■ **Opdracht 1**: Neem uit de lijst het stuk over van de regel met "Given: Switch to the Copy options step" tot en met het einde van de lijst, beide grenzen inbegrepen. Laat de afbeeldingen daarbij weg.

Inschrijving in het rechtsmiddelenregister

Advocaten opgelet! Het ging van de zomer weer eens mis bij het appelleren tegen een veroordeling om mee te werken aan de levering van een registergoed. Verzuim om het rechtsmiddel in te schrijven in het rechtsmiddelenregister leidt tot een niet-ontvankelijkheidsverklaring!

Inschrijving in het rechtsmiddelenregister

Als een appellant in hoger beroep gaat tegen een veroordeling om mee te werken aan de levering van een registergoed en daarbij verzuimt om het rechtsmiddel in te schrijven in het rechtsmiddelenregister zoals bedoeld in art. 433 Rv, leidt dit tot grote problemen.

■ **Invoer**:

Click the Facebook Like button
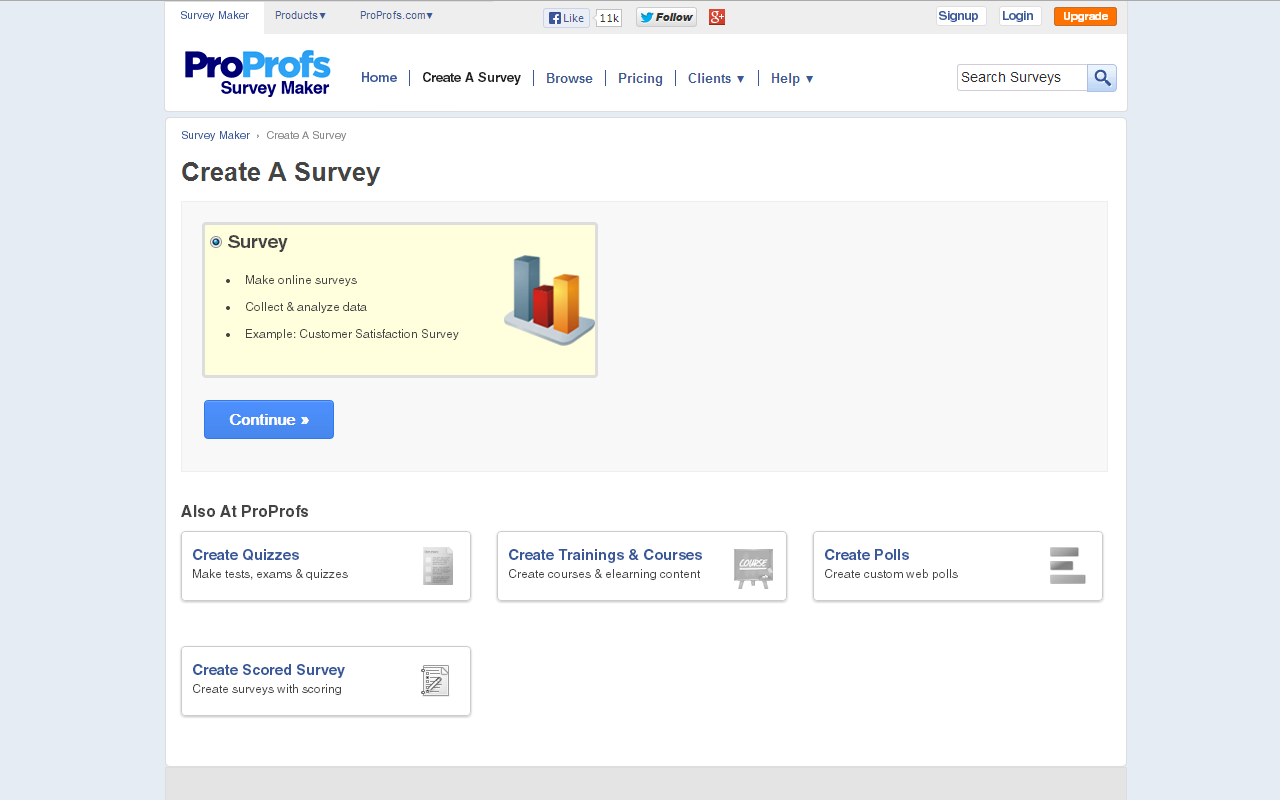Viewport: 1280px width, 800px height. pyautogui.click(x=566, y=18)
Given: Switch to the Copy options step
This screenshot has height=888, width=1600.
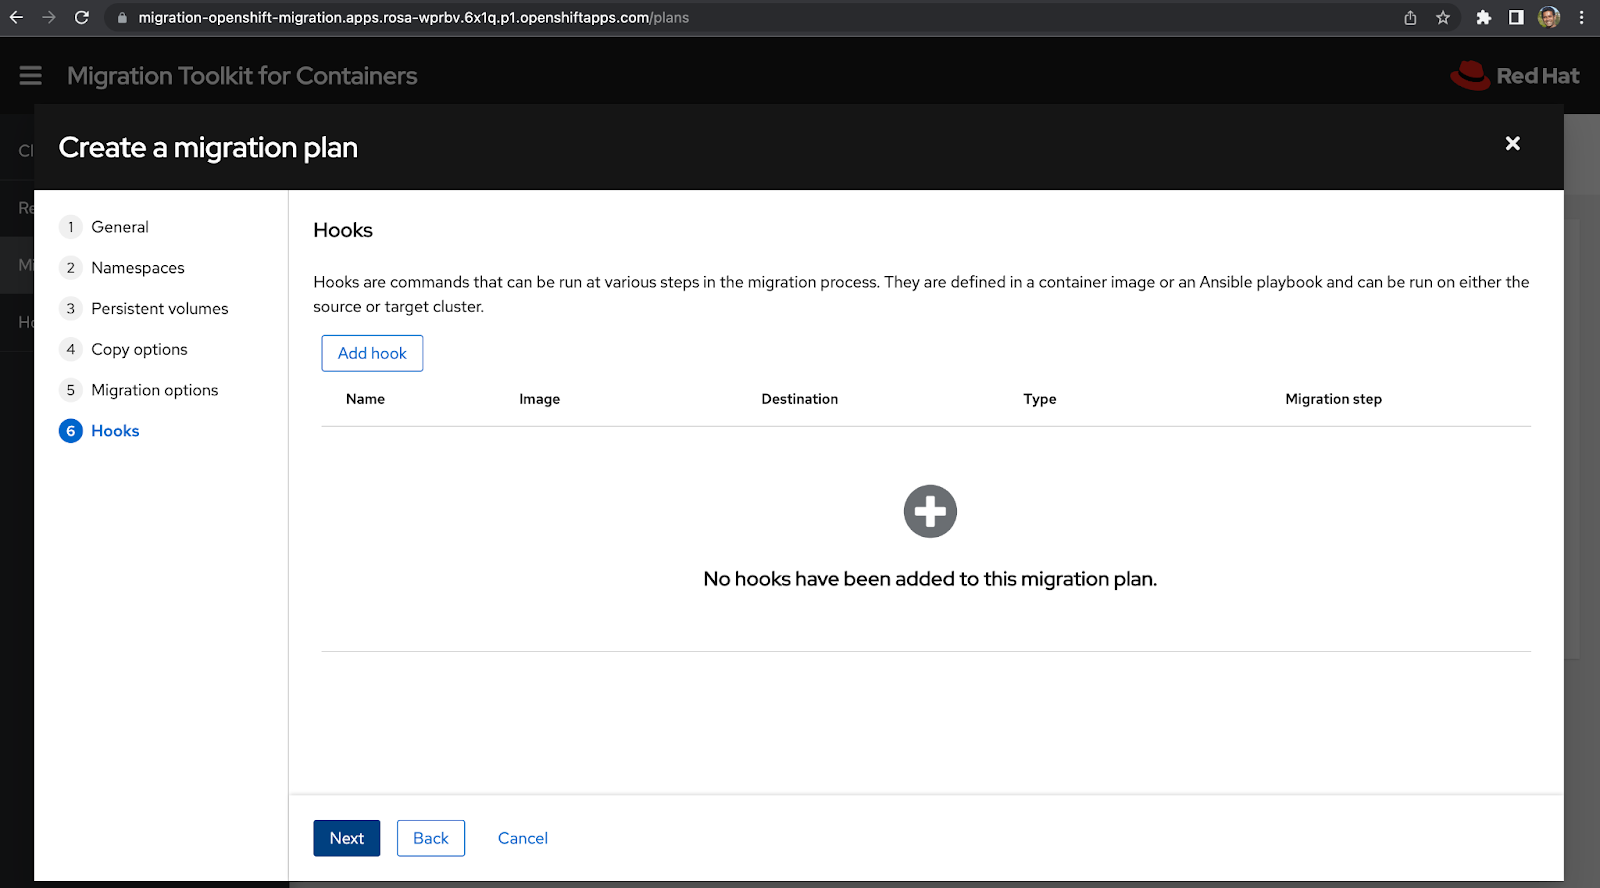Looking at the screenshot, I should coord(139,350).
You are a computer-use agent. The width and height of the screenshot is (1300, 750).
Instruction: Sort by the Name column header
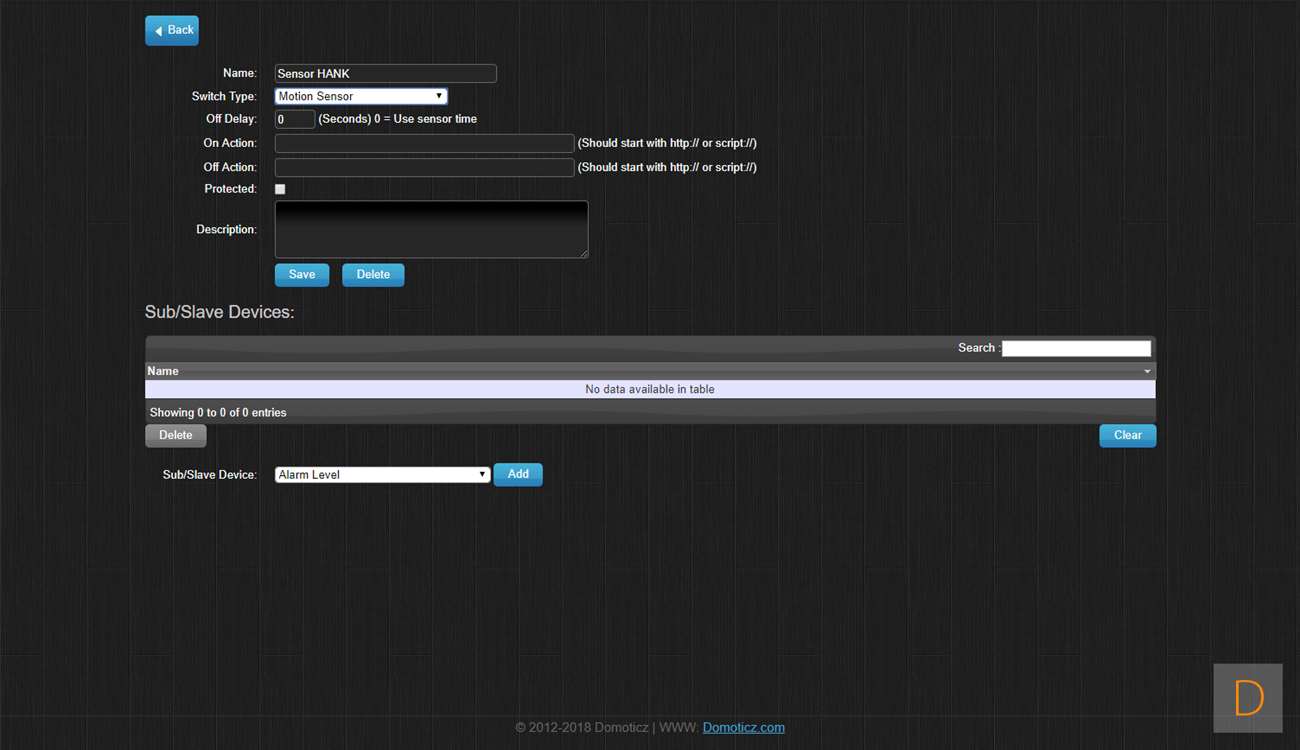click(x=164, y=371)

■ **Opdracht 2**:
Beantwoord over de tekst over het rechtsmiddelenregister de volgende vragen.
(a) Tegen welke veroordeling werd volgens de inleiding van de zomer hoger beroep ingesteld?
(b) Waartoe leidt volgens de inleiding het verzuim om het rechtsmiddel in te schrijven?
(c) Welk artikel wordt genoemd in verband met het rechtsmiddelenregister?

■ **Uitvoer 1**:
Given: Switch to the Copy options step
This screenshot has height=888, width=1600.
Looking at the screenshot, I should coord(139,350).
You are a computer-use agent. The width and height of the screenshot is (1300, 750).
Instruction: Sort by the Name column header
click(x=164, y=371)

■ **Uitvoer 2**:
(a) Een veroordeling om mee te werken aan de levering van een registergoed.
(b) Tot een niet-ontvankelijkheidsverklaring.
(c) Art. 433 Rv.